### TEXTO DEL EJERCICIO ###

El precio de la libertad
La libertad suele celebrarse como un valor supremo, pero pocas veces se reconoce el precio que implica sostenerla. No se trata solo de los sacrificios heroicos en guerras y revoluciones, sino del esfuerzo cotidiano que exige a cada ciudadano y a cada sociedad. La libertad es un terreno en disputa: frágil, incómodo, exigente. Y, sin embargo, es en esa incomodidad donde se juega la dignidad de la vida humana.
En la Europa del siglo XXI, la tensión entre libertad y orden vuelve a ser visible. Regímenes como el de Vladimir Putin en Rusia, el de Recep Tayyip Erdoğan en Turquía o el modelo “iliberal” de Viktor Orbán en Hungría encuentran su legitimidad en la promesa de orden, eficacia y estabilidad. No ofrecen participación real ni deliberación abierta, pero sí seguridad frente a amenazas internas o externas, reales o imaginadas. Como observó Hannah Arendt, la atracción del autoritarismo reside en la ilusión de eliminar la incertidumbre. En sociedades cansadas de crisis, esa promesa cala con fuerza.
Aquí aparece el problema de la fatiga democrática. No basta con decir que la ciudadanía se siente atraída por el orden autoritario porque está agotada: hay causas estructurales detrás. Las democracias occidentales enfrentan desigualdades persistentes, una polarización política que erosiona la confianza entre adversarios y una pérdida creciente de fe en las instituciones. Como ha señalado Yascha Mounk, la legitimidad democrática se resquebraja cuando amplios sectores sociales perciben que el sistema ya no garantiza movilidad social ni justicia. En ese contexto, el autoritarismo se presenta como un atajo seductor: no promete libertad, pero sí eficacia inmediata.
Sin embargo, la eficacia de estos regímenes sigue siendo frágil. La guerra en Ucrania ha mostrado las debilidades de la Rusia de Putin; Turquía revela periódicamente los límites de un sistema excesivamente personalista; Hungría depende más que nunca de los fondos europeos que critica. Los sistemas autoritarios proyectan fuerza hacia afuera, pero son vulnerables a crisis sucesorias, choques externos o simples fracturas internas.

### MATERIAL DE ORIGEN ###

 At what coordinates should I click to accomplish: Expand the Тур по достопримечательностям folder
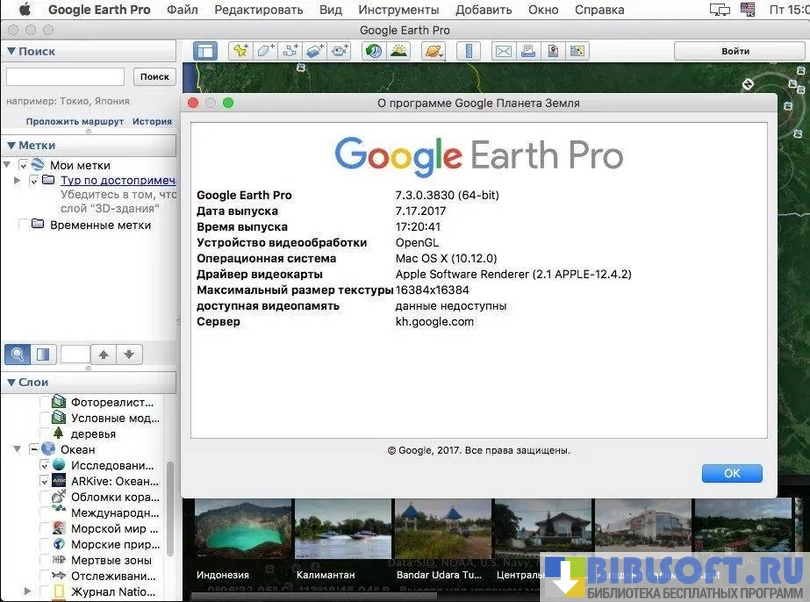(x=17, y=181)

###

*QUÉ HACER*:
a) Transcribe literalmente el fragmento del texto sobre el precio de la libertad que comienza en "En la Europa" y termina en "cala con fuerza.".
b) Según el texto sobre el precio de la libertad, ¿de qué depende Hungría más que nunca?

*RESULTADOS DEL EJERCICIO*:
a)
En la Europa del siglo XXI, la tensión entre libertad y orden vuelve a ser visible. Regímenes como el de Vladimir Putin en Rusia, el de Recep Tayyip Erdoğan en Turquía o el modelo “iliberal” de Viktor Orbán en Hungría encuentran su legitimidad en la promesa de orden, eficacia y estabilidad. No ofrecen participación real ni deliberación abierta, pero sí seguridad frente a amenazas internas o externas, reales o imaginadas. Como observó Hannah Arendt, la atracción del autoritarismo reside en la ilusión de eliminar la incertidumbre. En sociedades cansadas de crisis, esa promesa cala con fuerza.

b) De los fondos europeos que critica.